SUPPLIED PASSAGE:
[Gluster-devel] Single-process (server and client) AFR problems

Krishna Srinivas krishna at zresearch.com
Tue May 20 09:48:08 UTC 2008


In this setup, home1 is sending CHILD_UP event to "server" xlator instead
of the "home" afr xlator. (and home2 is not up) This makes afr think none
of its subvols are up. We will fix it to handle this situation.

Thanks
Krishna

On Tue, May 20, 2008 at 2:00 PM, Gordan Bobic <gordan at bobich.net> wrote:

> This is with release 1.3.9.
>
> Not much more that seems relevant turns up in the logs with -L DEBUG (DNS
> chatter, mentions that the 2nd server isn't talking (glusterfs is switched
> off on it because that causes the lock-up).
>
> This gets logged when I try to cat ~/.bashrc:
>
> 2008-05-20 09:14:08 D [fuse-bridge.c:375:fuse_entry_cbk] glusterfs-fuse:
> 39: (34) /gordan/.bashrc =>
>  60166157
> 2008-05-20 09:14:08 D [inode.c:577:__create_inode] fuse/inode: create
> inode(60166157)
> 2008-05-20 09:14:08 D [inode.c:367:__active_inode] fuse/inode: activating
> inode(60166157), lru=7/102
> 4
> 2008-05-20 09:14:08 D [inode.c:367:__active_inode] fuse/inode: activating
> inode(60166157), lru=7/102
> 4
> 2008-05-20 09:14:08 D [fuse-bridge.c:1517:fuse_open] glusterfs-fuse: 40:
> OPEN /gordan/.bashrc
> 2008-05-20 09:14:08 E [afr.c:1985:afr_selfheal] home: none of the children
> are up for locking, retur
> ning EIO
> 2008-05-20 09:14:08 E [fuse-bridge.c:692:fuse_fd_cbk] glusterfs-fuse: 40:
> (12) /gordan/.bashrc => -1
>  (5)
>
> On the command line, I get back "Input/output error". I can ls the files,
> but cannot actually read them.

LISTED ENTRIES:
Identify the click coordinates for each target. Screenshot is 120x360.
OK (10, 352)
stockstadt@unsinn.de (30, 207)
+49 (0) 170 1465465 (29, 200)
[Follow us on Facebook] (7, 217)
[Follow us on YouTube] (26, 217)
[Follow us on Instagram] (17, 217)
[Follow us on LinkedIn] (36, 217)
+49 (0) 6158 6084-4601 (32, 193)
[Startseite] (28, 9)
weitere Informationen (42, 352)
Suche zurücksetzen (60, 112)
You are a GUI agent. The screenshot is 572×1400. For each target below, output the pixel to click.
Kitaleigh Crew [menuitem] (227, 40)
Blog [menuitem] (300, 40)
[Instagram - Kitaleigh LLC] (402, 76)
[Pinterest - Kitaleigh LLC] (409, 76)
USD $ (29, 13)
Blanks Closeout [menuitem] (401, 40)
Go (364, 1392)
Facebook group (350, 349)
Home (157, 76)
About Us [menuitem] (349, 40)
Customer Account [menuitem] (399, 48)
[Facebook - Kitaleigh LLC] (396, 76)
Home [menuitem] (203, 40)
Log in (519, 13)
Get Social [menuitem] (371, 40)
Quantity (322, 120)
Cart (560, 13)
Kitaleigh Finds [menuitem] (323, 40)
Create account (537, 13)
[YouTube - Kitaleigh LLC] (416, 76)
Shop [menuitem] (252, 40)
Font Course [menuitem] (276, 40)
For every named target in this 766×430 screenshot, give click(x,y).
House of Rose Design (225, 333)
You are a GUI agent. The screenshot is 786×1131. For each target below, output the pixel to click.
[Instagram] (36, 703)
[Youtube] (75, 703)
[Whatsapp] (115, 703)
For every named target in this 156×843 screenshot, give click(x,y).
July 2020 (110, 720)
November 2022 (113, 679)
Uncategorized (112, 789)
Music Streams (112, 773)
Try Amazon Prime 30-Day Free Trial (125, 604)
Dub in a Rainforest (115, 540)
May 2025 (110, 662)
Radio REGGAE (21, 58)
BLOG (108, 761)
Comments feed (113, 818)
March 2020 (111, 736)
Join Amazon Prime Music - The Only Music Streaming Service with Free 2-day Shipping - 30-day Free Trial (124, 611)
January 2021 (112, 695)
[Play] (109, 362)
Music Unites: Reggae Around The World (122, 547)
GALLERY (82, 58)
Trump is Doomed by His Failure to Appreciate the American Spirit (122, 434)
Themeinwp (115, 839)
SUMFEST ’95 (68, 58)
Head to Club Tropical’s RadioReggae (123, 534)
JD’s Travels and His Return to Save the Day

REQUIRED TASK 1:
Answer these from the Gluster thread:
(a) Which release was being run?
(b) Which event is home1 sending to the "server" xlator?
(c) What error comes back on the command line?
REQUIRED TASK 2: Write out the stretch of the Gluster thread from "On Tue, May" through "causes the lock-up).", word for word.
The entries come from a separate source and are unrelated to the Gluster thread.

RIGHT ANSWER 1:
(a) Release 1.3.9.
(b) The CHILD_UP event.
(c) "Input/output error".

RIGHT ANSWER 2:
On Tue, May 20, 2008 at 2:00 PM, Gordan Bobic <gordan at bobich.net> wrote:

> This is with release 1.3.9.
>
> Not much more that seems relevant turns up in the logs with -L DEBUG (DNS
> chatter, mentions that the 2nd server isn't talking (glusterfs is switched
> off on it because that causes the lock-up).